> _PROBLEM DETAILS_
Retype the whole listing that follows so that it matches the original exactly.

-- DATA IN THIS EXERCISE follows --

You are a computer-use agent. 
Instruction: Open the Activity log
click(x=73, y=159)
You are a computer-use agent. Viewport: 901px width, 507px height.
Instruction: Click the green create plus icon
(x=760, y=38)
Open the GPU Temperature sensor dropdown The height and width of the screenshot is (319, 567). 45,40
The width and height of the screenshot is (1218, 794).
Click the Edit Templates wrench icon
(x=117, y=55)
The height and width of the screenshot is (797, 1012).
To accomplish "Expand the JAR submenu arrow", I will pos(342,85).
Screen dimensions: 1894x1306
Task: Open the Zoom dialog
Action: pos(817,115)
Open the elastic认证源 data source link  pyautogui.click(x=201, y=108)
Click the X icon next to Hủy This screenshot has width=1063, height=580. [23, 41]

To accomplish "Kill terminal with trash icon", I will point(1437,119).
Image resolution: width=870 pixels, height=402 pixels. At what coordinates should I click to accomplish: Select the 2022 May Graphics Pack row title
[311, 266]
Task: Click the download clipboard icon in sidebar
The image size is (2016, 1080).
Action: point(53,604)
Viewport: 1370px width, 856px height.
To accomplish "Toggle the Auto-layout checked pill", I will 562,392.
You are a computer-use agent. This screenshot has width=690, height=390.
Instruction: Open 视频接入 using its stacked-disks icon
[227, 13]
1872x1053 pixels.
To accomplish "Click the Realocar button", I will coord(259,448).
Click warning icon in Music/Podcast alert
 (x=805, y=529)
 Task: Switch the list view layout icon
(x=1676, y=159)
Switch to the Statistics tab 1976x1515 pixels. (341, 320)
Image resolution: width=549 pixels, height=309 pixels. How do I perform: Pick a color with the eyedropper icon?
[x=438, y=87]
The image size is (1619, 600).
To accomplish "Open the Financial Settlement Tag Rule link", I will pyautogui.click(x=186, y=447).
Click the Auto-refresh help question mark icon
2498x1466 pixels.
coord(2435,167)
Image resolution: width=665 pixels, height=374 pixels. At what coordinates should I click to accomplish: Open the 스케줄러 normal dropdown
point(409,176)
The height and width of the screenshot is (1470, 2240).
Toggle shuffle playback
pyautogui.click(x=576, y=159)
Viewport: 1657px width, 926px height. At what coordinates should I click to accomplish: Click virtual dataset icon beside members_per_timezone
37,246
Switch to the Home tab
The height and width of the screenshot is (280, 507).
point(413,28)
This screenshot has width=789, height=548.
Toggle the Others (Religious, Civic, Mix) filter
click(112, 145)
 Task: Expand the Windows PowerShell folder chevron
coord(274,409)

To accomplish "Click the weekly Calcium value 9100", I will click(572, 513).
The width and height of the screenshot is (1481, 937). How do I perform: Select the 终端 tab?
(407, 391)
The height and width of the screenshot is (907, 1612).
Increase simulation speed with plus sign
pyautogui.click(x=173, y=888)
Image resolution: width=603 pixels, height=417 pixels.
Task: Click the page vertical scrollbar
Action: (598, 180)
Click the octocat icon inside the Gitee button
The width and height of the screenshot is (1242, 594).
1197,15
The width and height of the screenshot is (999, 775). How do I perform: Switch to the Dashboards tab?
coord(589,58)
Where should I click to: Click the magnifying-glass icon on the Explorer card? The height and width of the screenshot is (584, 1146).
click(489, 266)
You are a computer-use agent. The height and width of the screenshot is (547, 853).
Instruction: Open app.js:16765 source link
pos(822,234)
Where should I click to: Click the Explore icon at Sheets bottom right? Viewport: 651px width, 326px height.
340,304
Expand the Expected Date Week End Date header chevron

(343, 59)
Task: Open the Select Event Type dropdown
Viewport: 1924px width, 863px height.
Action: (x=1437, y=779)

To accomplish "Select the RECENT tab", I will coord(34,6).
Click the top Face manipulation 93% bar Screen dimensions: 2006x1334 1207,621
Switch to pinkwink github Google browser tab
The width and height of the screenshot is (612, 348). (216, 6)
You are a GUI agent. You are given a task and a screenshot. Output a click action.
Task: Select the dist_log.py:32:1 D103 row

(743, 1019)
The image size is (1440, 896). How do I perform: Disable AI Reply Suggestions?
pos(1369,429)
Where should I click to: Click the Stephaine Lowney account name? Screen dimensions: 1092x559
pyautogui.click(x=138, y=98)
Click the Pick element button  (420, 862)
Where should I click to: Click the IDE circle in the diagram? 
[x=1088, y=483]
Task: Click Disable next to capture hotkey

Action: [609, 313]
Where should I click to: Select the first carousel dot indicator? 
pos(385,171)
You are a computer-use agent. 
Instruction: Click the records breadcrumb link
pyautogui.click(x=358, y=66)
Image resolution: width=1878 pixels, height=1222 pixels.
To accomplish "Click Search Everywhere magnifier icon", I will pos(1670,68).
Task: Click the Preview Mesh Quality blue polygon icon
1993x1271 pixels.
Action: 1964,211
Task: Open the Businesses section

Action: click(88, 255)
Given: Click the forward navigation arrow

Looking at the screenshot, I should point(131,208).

-- DATA IN THIS EXERCISE concluded --

> _EXERCISE RESULT_
You are a computer-use agent. 
Instruction: Open the Activity log
click(x=73, y=159)
You are a computer-use agent. Viewport: 901px width, 507px height.
Instruction: Click the green create plus icon
(x=760, y=38)
Open the GPU Temperature sensor dropdown The height and width of the screenshot is (319, 567). 45,40
The width and height of the screenshot is (1218, 794).
Click the Edit Templates wrench icon
(x=117, y=55)
The height and width of the screenshot is (797, 1012).
To accomplish "Expand the JAR submenu arrow", I will pos(342,85).
Screen dimensions: 1894x1306
Task: Open the Zoom dialog
Action: pos(817,115)
Open the elastic认证源 data source link  pyautogui.click(x=201, y=108)
Click the X icon next to Hủy This screenshot has width=1063, height=580. [23, 41]

To accomplish "Kill terminal with trash icon", I will point(1437,119).
Image resolution: width=870 pixels, height=402 pixels. At what coordinates should I click to accomplish: Select the 2022 May Graphics Pack row title
[311, 266]
Task: Click the download clipboard icon in sidebar
The image size is (2016, 1080).
Action: point(53,604)
Viewport: 1370px width, 856px height.
To accomplish "Toggle the Auto-layout checked pill", I will 562,392.
You are a computer-use agent. This screenshot has width=690, height=390.
Instruction: Open 视频接入 using its stacked-disks icon
[227, 13]
1872x1053 pixels.
To accomplish "Click the Realocar button", I will coord(259,448).
Click warning icon in Music/Podcast alert
 (x=805, y=529)
 Task: Switch the list view layout icon
(x=1676, y=159)
Switch to the Statistics tab 1976x1515 pixels. (341, 320)
Image resolution: width=549 pixels, height=309 pixels. How do I perform: Pick a color with the eyedropper icon?
[x=438, y=87]
The image size is (1619, 600).
To accomplish "Open the Financial Settlement Tag Rule link", I will pyautogui.click(x=186, y=447).
Click the Auto-refresh help question mark icon
2498x1466 pixels.
coord(2435,167)
Image resolution: width=665 pixels, height=374 pixels. At what coordinates should I click to accomplish: Open the 스케줄러 normal dropdown
point(409,176)
The height and width of the screenshot is (1470, 2240).
Toggle shuffle playback
pyautogui.click(x=576, y=159)
Viewport: 1657px width, 926px height. At what coordinates should I click to accomplish: Click virtual dataset icon beside members_per_timezone
37,246
Switch to the Home tab
The height and width of the screenshot is (280, 507).
point(413,28)
This screenshot has width=789, height=548.
Toggle the Others (Religious, Civic, Mix) filter
click(112, 145)
 Task: Expand the Windows PowerShell folder chevron
coord(274,409)

To accomplish "Click the weekly Calcium value 9100", I will click(572, 513).
The width and height of the screenshot is (1481, 937). How do I perform: Select the 终端 tab?
(407, 391)
The height and width of the screenshot is (907, 1612).
Increase simulation speed with plus sign
pyautogui.click(x=173, y=888)
Image resolution: width=603 pixels, height=417 pixels.
Task: Click the page vertical scrollbar
Action: (598, 180)
Click the octocat icon inside the Gitee button
The width and height of the screenshot is (1242, 594).
1197,15
The width and height of the screenshot is (999, 775). How do I perform: Switch to the Dashboards tab?
coord(589,58)
Where should I click to: Click the magnifying-glass icon on the Explorer card? The height and width of the screenshot is (584, 1146).
click(489, 266)
You are a computer-use agent. The height and width of the screenshot is (547, 853).
Instruction: Open app.js:16765 source link
pos(822,234)
Where should I click to: Click the Explore icon at Sheets bottom right? Viewport: 651px width, 326px height.
340,304
Expand the Expected Date Week End Date header chevron

(343, 59)
Task: Open the Select Event Type dropdown
Viewport: 1924px width, 863px height.
Action: (x=1437, y=779)

To accomplish "Select the RECENT tab", I will coord(34,6).
Click the top Face manipulation 93% bar Screen dimensions: 2006x1334 1207,621
Switch to pinkwink github Google browser tab
The width and height of the screenshot is (612, 348). (216, 6)
You are a GUI agent. You are given a task and a screenshot. Output a click action.
Task: Select the dist_log.py:32:1 D103 row

(743, 1019)
The image size is (1440, 896). How do I perform: Disable AI Reply Suggestions?
pos(1369,429)
Where should I click to: Click the Stephaine Lowney account name? Screen dimensions: 1092x559
pyautogui.click(x=138, y=98)
Click the Pick element button  (420, 862)
Where should I click to: Click the IDE circle in the diagram? 
[x=1088, y=483]
Task: Click Disable next to capture hotkey

Action: [609, 313]
Where should I click to: Select the first carousel dot indicator? 
pos(385,171)
You are a computer-use agent. 
Instruction: Click the records breadcrumb link
pyautogui.click(x=358, y=66)
Image resolution: width=1878 pixels, height=1222 pixels.
To accomplish "Click Search Everywhere magnifier icon", I will pos(1670,68).
Task: Click the Preview Mesh Quality blue polygon icon
1993x1271 pixels.
Action: 1964,211
Task: Open the Businesses section

Action: click(88, 255)
Given: Click the forward navigation arrow

Looking at the screenshot, I should point(131,208).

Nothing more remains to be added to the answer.